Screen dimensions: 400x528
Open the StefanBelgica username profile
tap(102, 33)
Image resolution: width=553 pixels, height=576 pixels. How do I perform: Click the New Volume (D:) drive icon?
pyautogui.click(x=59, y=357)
* * * *
Print every line of the records above without a single difference.

Screen dimensions: 400x528
Open the StefanBelgica username profile
tap(102, 33)
Image resolution: width=553 pixels, height=576 pixels. How do I perform: Click the New Volume (D:) drive icon?
pyautogui.click(x=59, y=357)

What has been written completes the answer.